How do you look at that? Do you, does Helix have any relationships with hospitals and health systems in that part of the country?
James: Yeah. Actually we do a lot of work with major health systems in rural counties. Helix has partnerships with Sanford Health, which I think is the largest healthcare, rural healthcare system in America.
Right. We work with MUSC out of Charleston, which serves many of the secondary markets all throughout South Carolina. We have a partnership with like, say, Ohio State, which has outside of Columbus, a big rural county. And so, our programs, the way we think about the partnership with these health systems is they, they know how to manage treatment in their rural counties.
That’s like their mission, right? Part of their community focus is how do I deliver top tier care in places with historically have been resource poor.
James: And so we think the way to do that has been let’s partner with great health systems across the country, leading health systems. Let’s piggyback on things they already do and do really well and still achieve the same type of outcomes in those settings as we can in urban settings.
Okay. And I think that largely has proved to be true. Um, so I think that’s been our, our, our focus there is let’s get the right partnerships in place with many like-minded, you know, ethically aligned individuals and partners and physicians. And that helps us kind of bring the scale and bring it out to the right communities.

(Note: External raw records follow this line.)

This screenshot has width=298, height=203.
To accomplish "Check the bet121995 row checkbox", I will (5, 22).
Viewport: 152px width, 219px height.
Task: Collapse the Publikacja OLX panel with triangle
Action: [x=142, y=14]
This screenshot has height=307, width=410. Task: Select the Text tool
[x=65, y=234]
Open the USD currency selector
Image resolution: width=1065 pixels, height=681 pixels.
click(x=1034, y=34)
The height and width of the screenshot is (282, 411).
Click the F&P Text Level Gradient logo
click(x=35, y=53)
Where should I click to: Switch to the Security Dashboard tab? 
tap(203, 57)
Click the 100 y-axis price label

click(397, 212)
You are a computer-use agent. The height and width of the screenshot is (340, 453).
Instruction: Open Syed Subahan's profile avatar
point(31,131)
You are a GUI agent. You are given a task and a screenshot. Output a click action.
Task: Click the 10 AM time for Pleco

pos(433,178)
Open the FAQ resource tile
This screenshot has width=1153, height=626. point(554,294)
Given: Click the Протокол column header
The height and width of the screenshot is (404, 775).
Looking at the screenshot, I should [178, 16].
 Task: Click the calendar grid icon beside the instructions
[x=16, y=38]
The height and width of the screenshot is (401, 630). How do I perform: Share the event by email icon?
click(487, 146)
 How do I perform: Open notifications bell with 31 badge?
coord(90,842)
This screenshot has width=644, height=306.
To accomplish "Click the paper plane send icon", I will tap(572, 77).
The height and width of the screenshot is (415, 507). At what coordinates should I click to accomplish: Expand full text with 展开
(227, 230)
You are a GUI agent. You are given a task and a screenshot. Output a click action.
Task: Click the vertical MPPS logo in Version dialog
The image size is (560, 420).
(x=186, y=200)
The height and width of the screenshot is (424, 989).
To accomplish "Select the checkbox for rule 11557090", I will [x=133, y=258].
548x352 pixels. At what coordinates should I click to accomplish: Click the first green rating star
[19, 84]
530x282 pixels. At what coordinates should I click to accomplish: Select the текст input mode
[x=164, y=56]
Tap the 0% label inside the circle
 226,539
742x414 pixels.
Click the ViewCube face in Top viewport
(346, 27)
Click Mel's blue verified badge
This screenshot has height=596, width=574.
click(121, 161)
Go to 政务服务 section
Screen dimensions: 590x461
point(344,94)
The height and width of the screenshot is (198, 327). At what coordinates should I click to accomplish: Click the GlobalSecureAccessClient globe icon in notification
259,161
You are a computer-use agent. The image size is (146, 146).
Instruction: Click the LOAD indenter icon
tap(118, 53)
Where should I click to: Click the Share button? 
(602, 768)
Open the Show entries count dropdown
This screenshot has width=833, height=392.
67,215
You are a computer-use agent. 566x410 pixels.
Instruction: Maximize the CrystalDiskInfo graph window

Arundhati: Okay. Well, I said final question. I will let you have, a final word on it, you know. So you disagree with Dr. Califf on the last 10 years of precision, medicine evolution. Let’s talk about the future, next 10 years. What will — and I’m not talking about Helix, I’m talking about in general the field of precision medicine — what do you need to see that’ll help you be convinced and convince people like me that we are seeing the outcomes of the insights that we have gained? Um, and those outcomes can be seen in, you know, better, uh, survival for, for cancer patients, more early screening. How would you define what those are?
James: So maybe I’ll do a slight clarification.
I think that the, the, the paradigm I often think about here is it’s slower than we all hoped, but faster than we think. Okay. And and I think that a lot of progress feels that way. It’s like every day it looks, it feels like why can’t it be faster? But you look back 10 years and you’re like, I can’t believe we came so far.
And so my view is we’re in an interesting spot. There’s a proliferation of technologies that are going up every single day. I would say that the level of studies to justify them have also got up, right. If we proved they’re valuable, the implementation science has really lagged. So if I can do this thing, technology really works, can I get it to achieve the real outcome?
That’s where the lag is. And so I think this next phase of investment is really gonna be, I would call it workflow op. I keep going back to workflow, workflow optimization, decision support, these things that help physicians actually achieve the outcome that we thought we were gonna get from the technology
Arundhati:. Mm-hmm.
James: And if we can get that, then that, that percentage of things that we’re losing today, we’ll capture. That capture will help drive hopefully, better reimbursement decisions to help feed the whole system. So I think that’s really where the, the core investments are gonna be here in the next couple of years.
I think monetization of that investment is challenging for most companies though ’cause that’s typically not within the strength of most companies. Most companies strength is in technology, right? Yes. Not so much the facilitation piece of it.
Arundhati: Mm-hmm. Perfect. Well, James, thank you for taking the time to speak with us today.
James: Of course. Thanks for having me.